I've had good luck with "top ash" and "bottom ash" from the coal-burning power plant nearby... Can't remember which is which at the moment but I *think* the top ash is also called "fly ash" and is a light whitish-tan color, and rather fine, like wood ashes, but grittier. The stuff will make a terrific road bed once it "sets up". Had a new city neighbor move in and laid a bunch out on his driveway across his little wethole couple acres to his house site, and he hired me to come spread it for him. It had rained like four inches that week and I told him it'd be a mess, but he wanted it spread and was paying what I asked for, so "the customer's always right"... I took the grader blade over on the tractor and spread it out where he wanted it, and due to the water it basically was rolling like mayonnaise off the grader blade by the time I was through. Looked pretty lousy, but next summer I was shocked and amazed... once we got some dry weather, the stuff settled down and firmed up and was about like a concrete drive by the middle of that summer.

We did the old man's drive the same way when he needed it reworked, as well as our own after I'd laid a base with gravel/caliche mix I cut up and hauled in from an old oil well road on the other end of the farm with a rented pull-type scraper/ dirt pan. The fly ash is pretty mushy starting out after a few rains, but once it firms up, it's like concrete.

The old man wanted his smoother, so we top-dressed it that summer with bottom ash-- the bottom ash is actually melted "inclusions" in the coal-- when the peat forms into coal, any embedded sand or dirt gets trapped in the coal. As the coal burns in the power plant, it's exposed at the surface of the burning lignite as the carbon of the coal burns away around it.

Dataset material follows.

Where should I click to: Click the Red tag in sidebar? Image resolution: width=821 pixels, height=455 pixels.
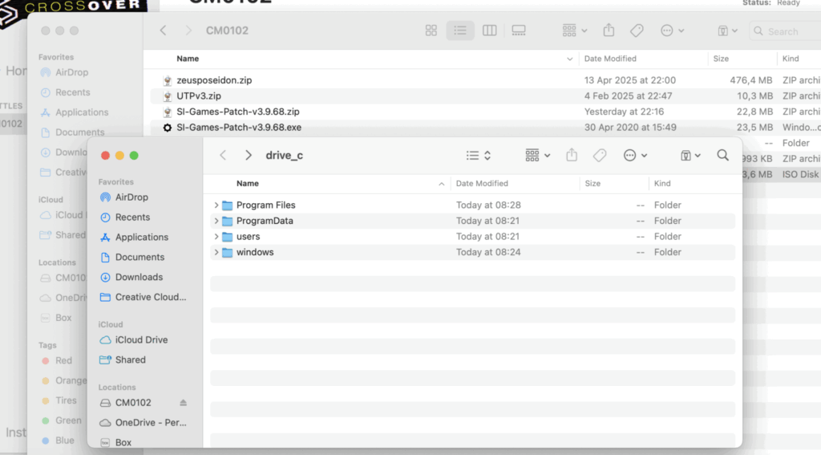[63, 361]
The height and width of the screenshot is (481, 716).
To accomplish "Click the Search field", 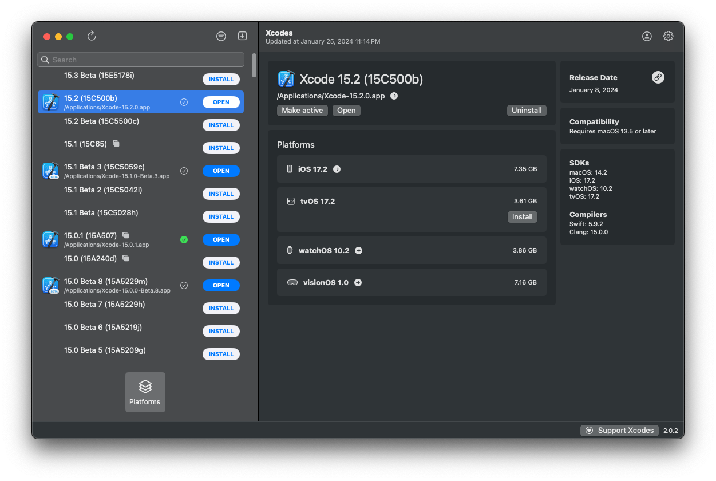I will (141, 60).

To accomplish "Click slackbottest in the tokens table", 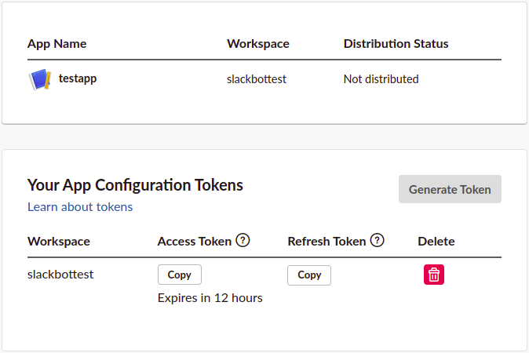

Of course being exposed to the very hottest part of the flame ends up melting the sand and dirt into something akin to welding slag or volcanic "glass"... these bits of molten "slag" or "clinkers" drop to the bottom of the ash left by the coal. The stuff looks like black sand when spread, only larger texture (like halfway between sand and pea gravel... little balls and broken bits about 1/8 inch in diameter). The stuff spreads very smoothly and fills well, but really you only want to topdress with it and fill holes and stuff-- by itself it never will really "lock in" to itself and form a hard base. Mixed with top ash though or used to top dress top ash so that the top ash locks it in place, it makes a poor-mans version of blacktop...

The nice thing about it is, it's CHEAP too...

Wash-out from a concrete plant is also really nice stuff... so long as you have something underneath it to help "lock it in place"...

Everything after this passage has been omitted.